De Minister van Infrastructuur en Waterstaat (I&W) heeft de Kamer per brief toegezegd zich in te zetten om de overwegveiligheid verder te verbeteren en zo toe te werken naar nul dodelijke slachtoffers en nul verstoringen op overwegen.
Ongelukken
Afgelopen jaren zijn er veel ongelukken gebeurd bij gevaarlijke of onveilige spoorwegovergangen. In het Groningse Winsum ontspoorde in november 2016 het voorste treinstel van een trein door een aanrijding met een tankauto op een onbewaakte spoorwegovergang. Het was het derde ongeluk sinds 2014 bij deze spoorwegovergang. In April 2014 en oktober 2014 komen twee mensen om na een aanrijding met een trein.
Bij een botsing tussen een auto en een trein in het Friese Bozum (Boazum in het Fries), ten noorden van Sneek, zijn in juni 2021 twee mensen om het leven gekomen. Ook hier ging het om een onbewaakte spoorwegovergang.
Maatregelen
Om ongelukken in de toekomst te voorkomen zijn op 33 NABO’s (niet actief beveiligde overwegen) maatregelen nodig, waarvan er 10 al in bestaande overwegprogramma’s zitten. De overige 23 overwegen zijn veelal particuliere, agrarische NABO’s, waarbij overwegen bijvoorbeeld twee landbouwgronden met elkaar verbinden. ProRail gaat maatregelen treffen (bijvoorbeeld door middel van wegverhardingen) om deze overwegen veiliger te maken of ook volledig te saneren. ProRail is begonnen met de aanpak van deze NABO’s en het streven is om deze overwegen waar kan in 2022 aan te pakken.
ProRail werkt daarom aan een verbeterde, adequate risicobeoordeling voor overwegen. Naar verwachting is een eerste versie van het nieuwe risicobeoordelingsmodel in het najaar van 2022 gereed, met een verder uitgewerkte risicobeoordeling aan het einde van 2022. ILT zal beoordelen of de verbeterde risicobeoordeling voldoet aan de vereisten.
Wetsvoorstel
Op 10 december 2021 was aan de Kamer gemeld dat de ministerraad akkoord was gegaan om het wetsvoorstel voor de aanwijzingsbevoegdheid aanhangig te maken bij de Afdeling Advisering van de Raad van State (RvS).

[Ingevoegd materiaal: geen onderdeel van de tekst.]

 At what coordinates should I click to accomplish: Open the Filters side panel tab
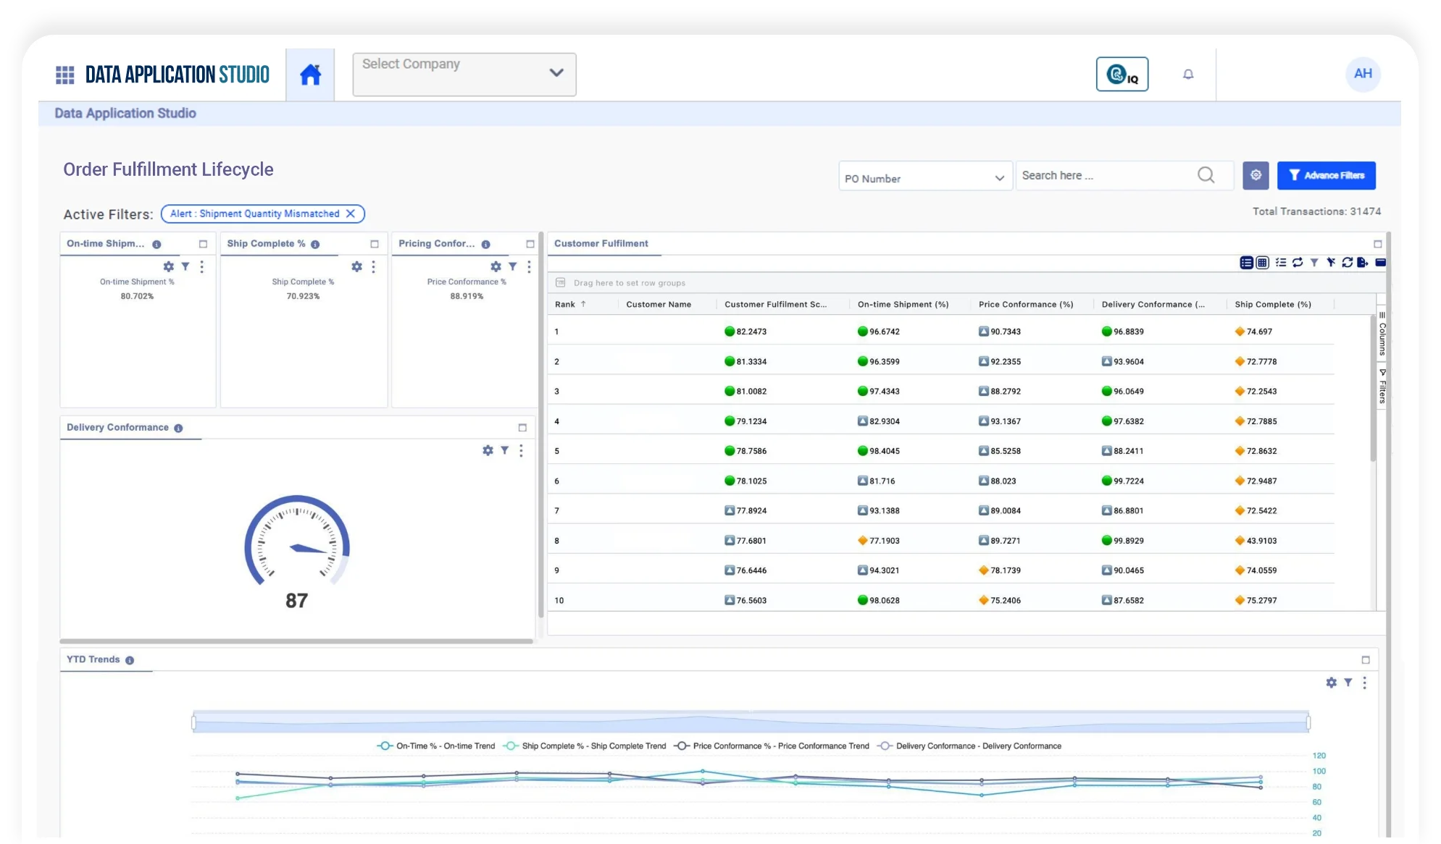point(1382,387)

De minister heeft de Raad van State gevraagd naar dit wetsvoorstel te kijken en daarbij specifiek aandacht te besteden aan de verhouding met het generieke interbestuurlijk toezichtinstrumentarium.
Met het generiek interbestuurlijk toezichtsinstrumentarium kan het Rijk namelijk ingrijpen als blijkt dat een decentrale overheid een door het Rijk toegekende taak niet of niet goed uitvoert. Bij dit wetsvoorstel wordt die taak het mogelijk maken van het veilig gebruik op een niet actief beveiligde overweg (verder: NABO) en als dat niet kan, om die NABO dan op te heffen. In het uiterste geval kan het Rijk (op kosten van de decentrale overheid die voor deze taak eerder geld van het Rijk heeft gekregen) zelf de taak uitvoeren (dit heet: indeplaatsstelling bij taakverwaarlozing).

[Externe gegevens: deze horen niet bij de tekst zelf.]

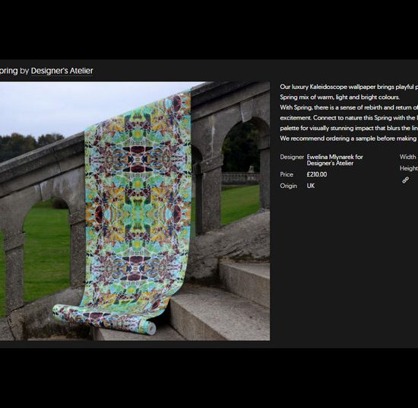Click the Designer field label
The width and height of the screenshot is (418, 408).
coord(292,157)
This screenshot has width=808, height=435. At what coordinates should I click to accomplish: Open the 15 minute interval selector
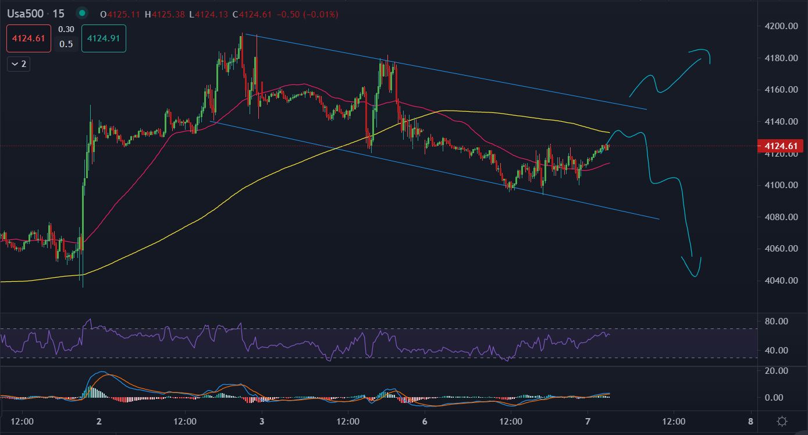click(x=59, y=13)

Afdeling advisering RvS niet akkoord met inhoudelijke wijziging wetsvoorstel
De Afdeling advisering van de RvS onderschrijft het grote belang van spoorveiligheid. Zij ondersteunt de wens om de knelpunten die worden ondervonden bij het veilig maken van NABO’s op korte termijn op te lossen. Het huidige wetsvoorstel behelst echter geen effectieve en geschikte manier om dat doel te bereiken, ook niet uit constitutioneel oogpunt.

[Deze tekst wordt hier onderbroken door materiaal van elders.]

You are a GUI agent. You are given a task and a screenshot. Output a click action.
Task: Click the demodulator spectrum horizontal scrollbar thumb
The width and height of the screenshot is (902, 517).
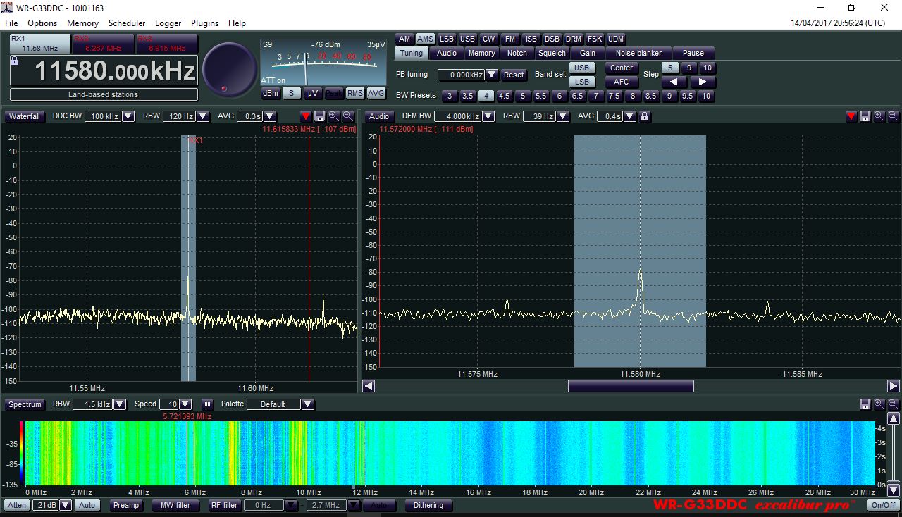click(x=631, y=386)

De RvS heeft ernstige bezwaren tegen de voorgestelde afwijking van het generieke interbestuurlijk toezichtsinstrumentarium om dit doel te kunnen bereiken. De RvS stelt dat het momenteel namelijk aan een normstelling voor overwegveiligheid ontbreekt. Hierdoor kon tot op heden geen gebruik worden gemaakt van het reeds bestaande generieke interbestuurlijk toezichtsinstrumentarium. Het is voor de RvS dan ook niet duidelijk waarom van het generieke interbestuurlijk instrumentarium zou moeten worden afgeweken door middel van een aanwijzingsbevoegdheid.
In het najaar verschijnt het jaarverslag spoorveiligheid van de ILT en zal de Minister de Kamer opnieuw informeren over de staat van de veiligheid op het Nederlandse spoor. Ook zal de Minister de Kamer dan informeren over de voortgang van de beleidsagenda Spoorveiligheid.